Split Index Super Set Yielding (SISSY) Bitboards

Michael Sherwin · Post by **Michael Sherwin** » Sat Feb 15, 2020 9:14 pm

Gerd Isenberg wrote: ↑Sat Feb 15, 2020 9:07 pm
Michael Sherwin wrote: ↑Sat Feb 15, 2020 8:40 pm Hey Martin and Gerd of course there is the possibility that handwritten assembler would be a benefit.
It seems that x86-64 Clang -O3 is hard to beat. The union version prepares many registers with some shift at the beginning to and with 255 aka 16320 = 255 << 6. The explicit shift/and version uses less registers, but has therefore more dependencies.
https://godbolt.org/
Michael Sherwin wrote: There is much work left to be done. A small improvement is to embed the rnk table into qss[64][256][0] like so.
Sure. Your approach is really promising - wiki page is in preparation ...

Okay, maybe hand written assembler is immaterial, lol. I never expected a compiler would be that good! Oh wow, a wiki page already? Thanks!

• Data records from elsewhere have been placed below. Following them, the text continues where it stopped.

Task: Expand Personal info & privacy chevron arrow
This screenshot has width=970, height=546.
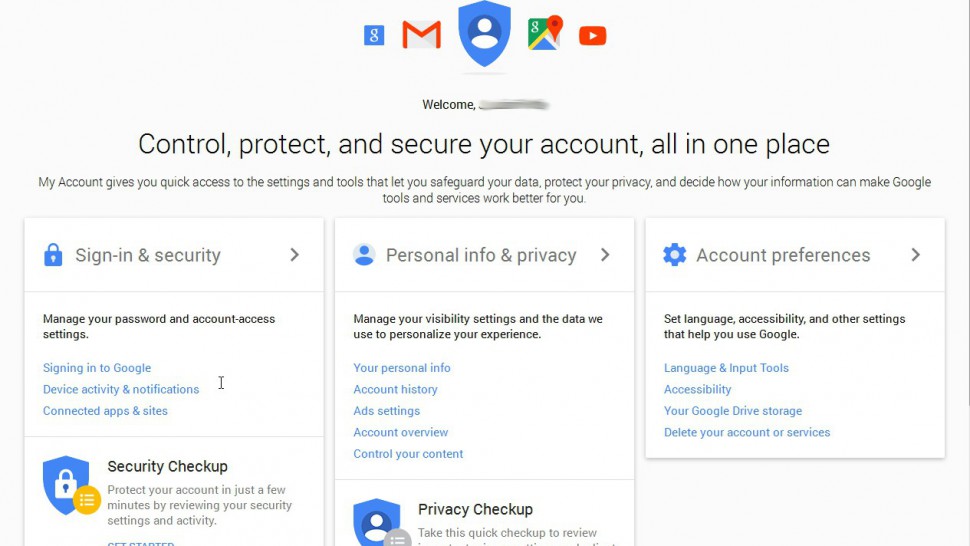Action: (x=605, y=255)
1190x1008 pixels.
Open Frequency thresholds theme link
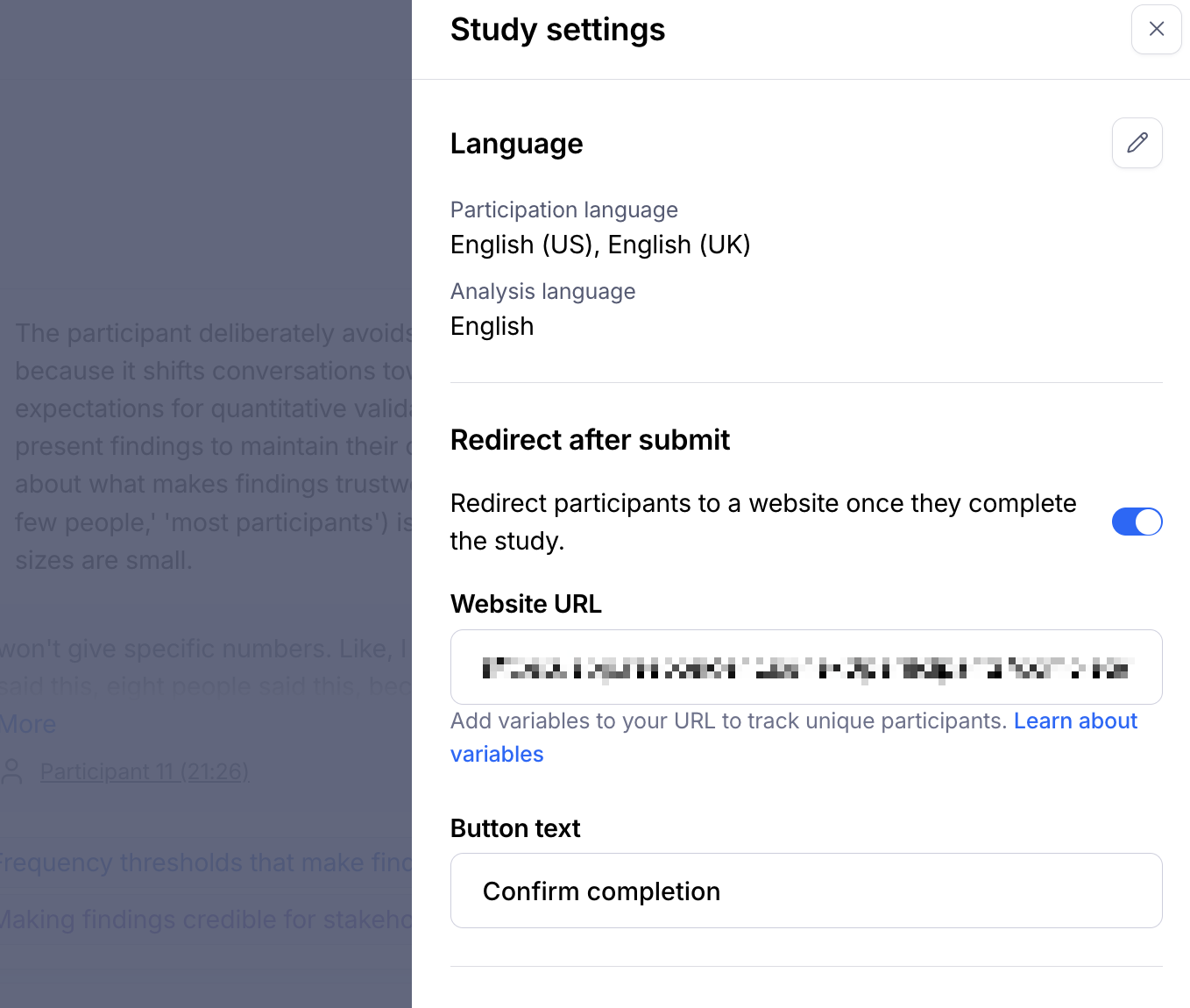click(x=205, y=862)
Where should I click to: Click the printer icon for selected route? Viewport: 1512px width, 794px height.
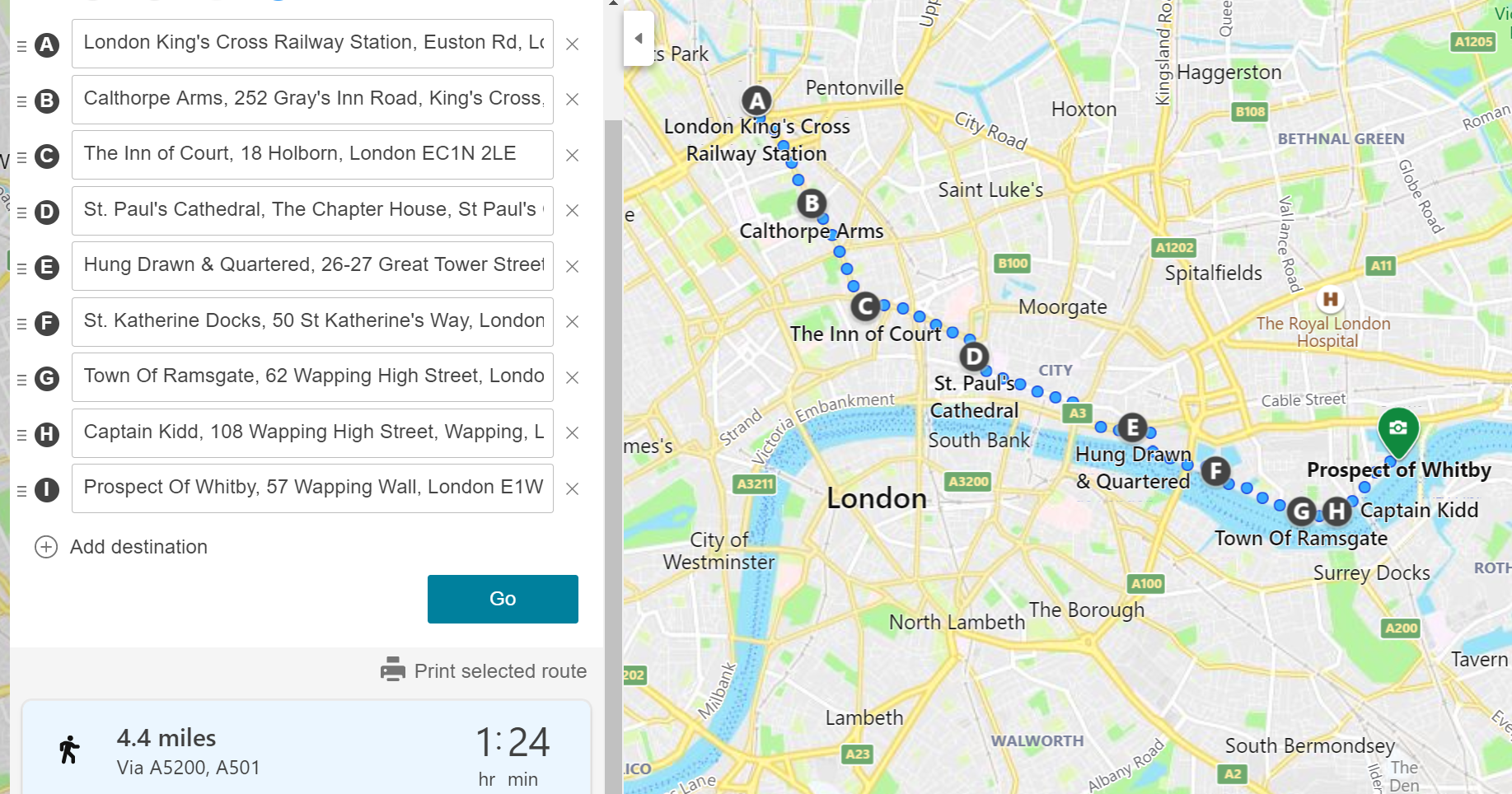tap(393, 670)
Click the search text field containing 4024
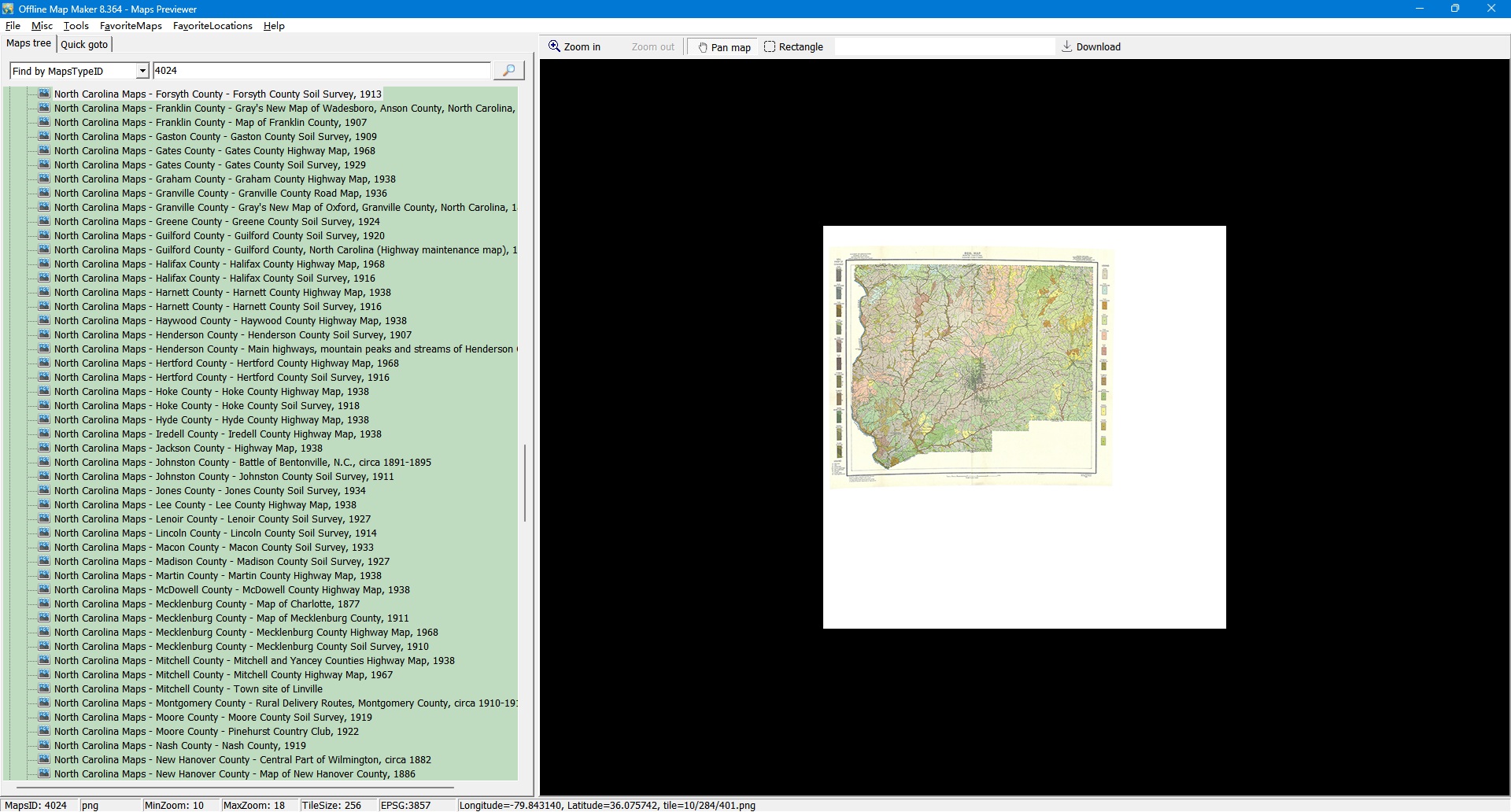 [x=321, y=71]
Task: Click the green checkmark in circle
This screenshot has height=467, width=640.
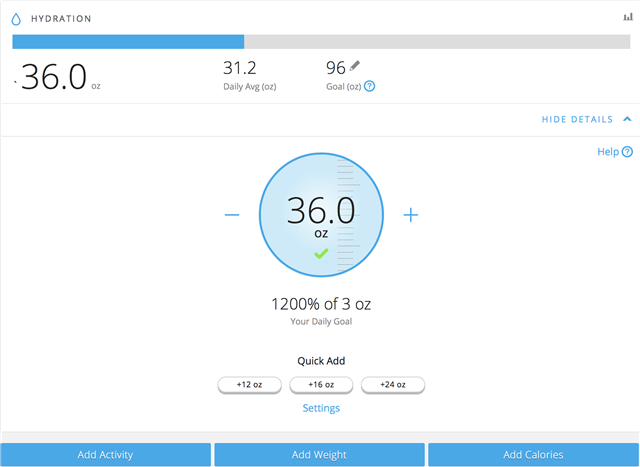Action: coord(321,254)
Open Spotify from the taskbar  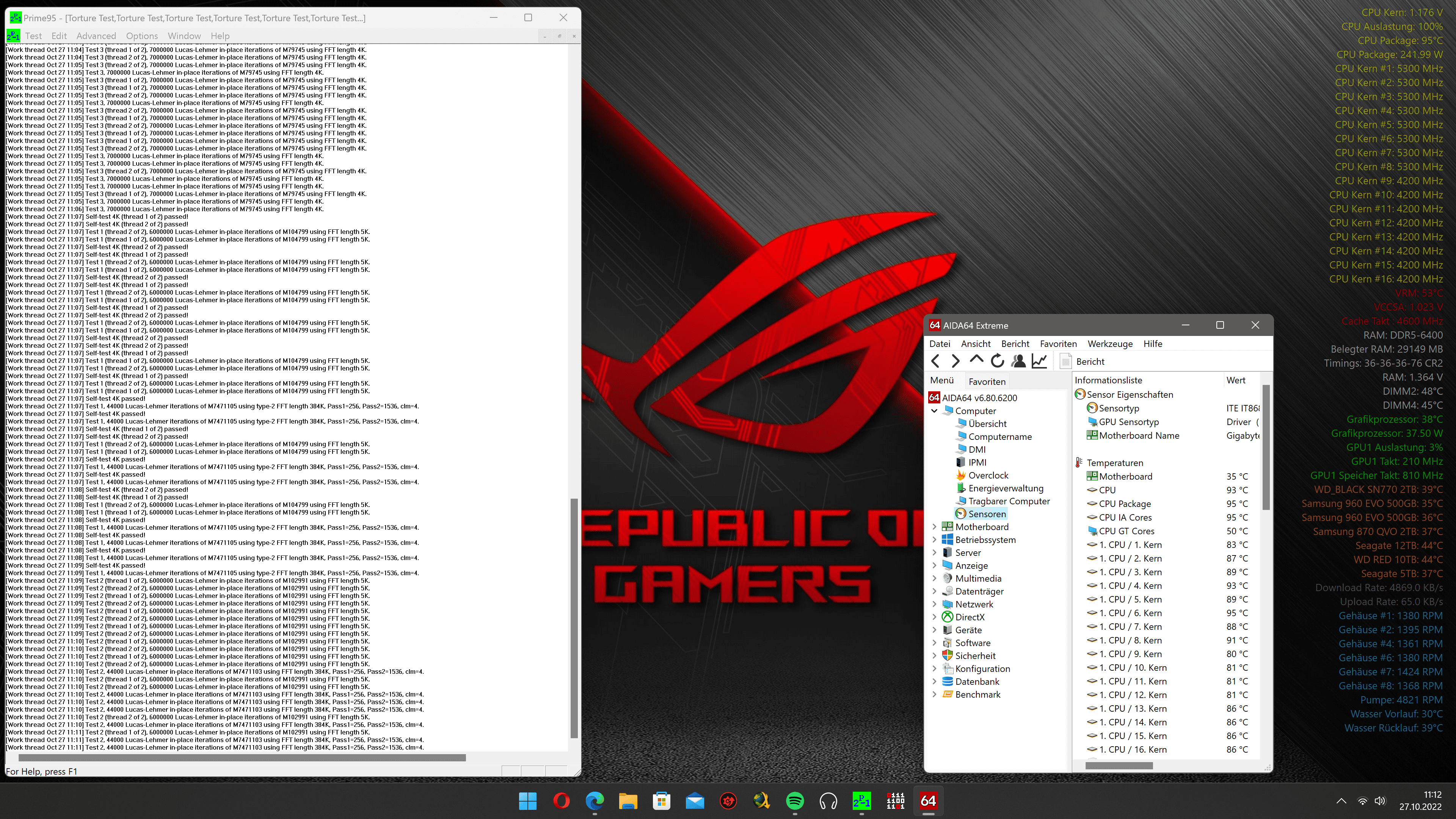tap(795, 801)
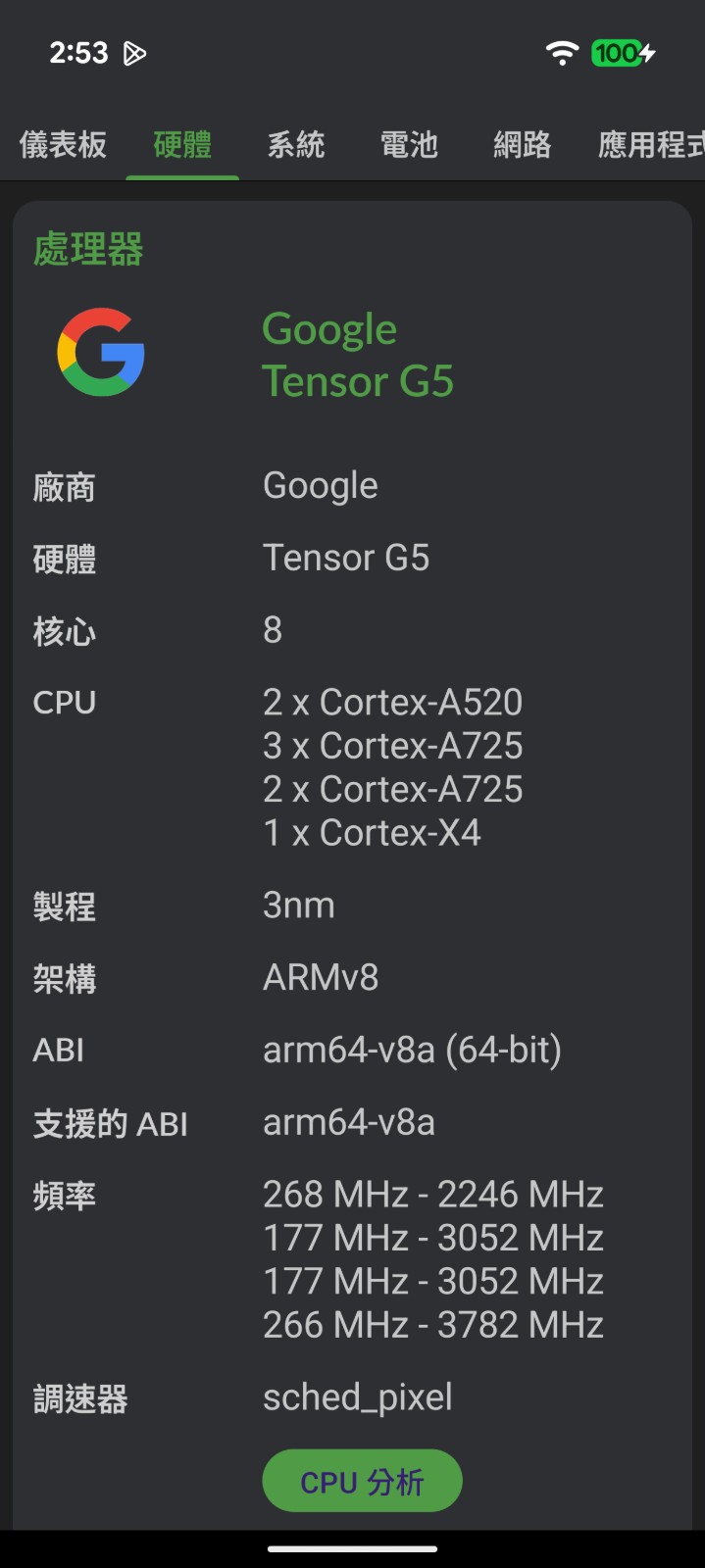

I guess it can be updated when important advances are made.

Michael Sherwin · Post by **Michael Sherwin** » Mon Feb 17, 2020 1:19 am

Michael Sherwin wrote: ↑Sat Feb 15, 2020 9:14 pm
Gerd Isenberg wrote: ↑Sat Feb 15, 2020 9:07 pm
Michael Sherwin wrote: ↑Sat Feb 15, 2020 8:40 pm Hey Martin and Gerd of course there is the possibility that handwritten assembler would be a benefit.
It seems that x86-64 Clang -O3 is hard to beat. The union version prepares many registers with some shift at the beginning to and with 255 aka 16320 = 255 << 6. The explicit shift/and version uses less registers, but has therefore more dependencies.
https://godbolt.org/
Michael Sherwin wrote: There is much work left to be done. A small improvement is to embed the rnk table into qss[64][256][0] like so.
Sure. Your approach is really promising - wiki page is in preparation ...
Okay, maybe hand written assembler is immaterial, lol. I never expected a compiler would be that good! Oh wow, a wiki page already? Thanks! I guess it can be updated when important advances are made.

If I were to try handwritten assembler it would look like this. It is a shame that 8 bit index registers are not allowed in 32 bit or 64 bit assembler. The whole reason for the union method was because I thought there were 8 bit index registers.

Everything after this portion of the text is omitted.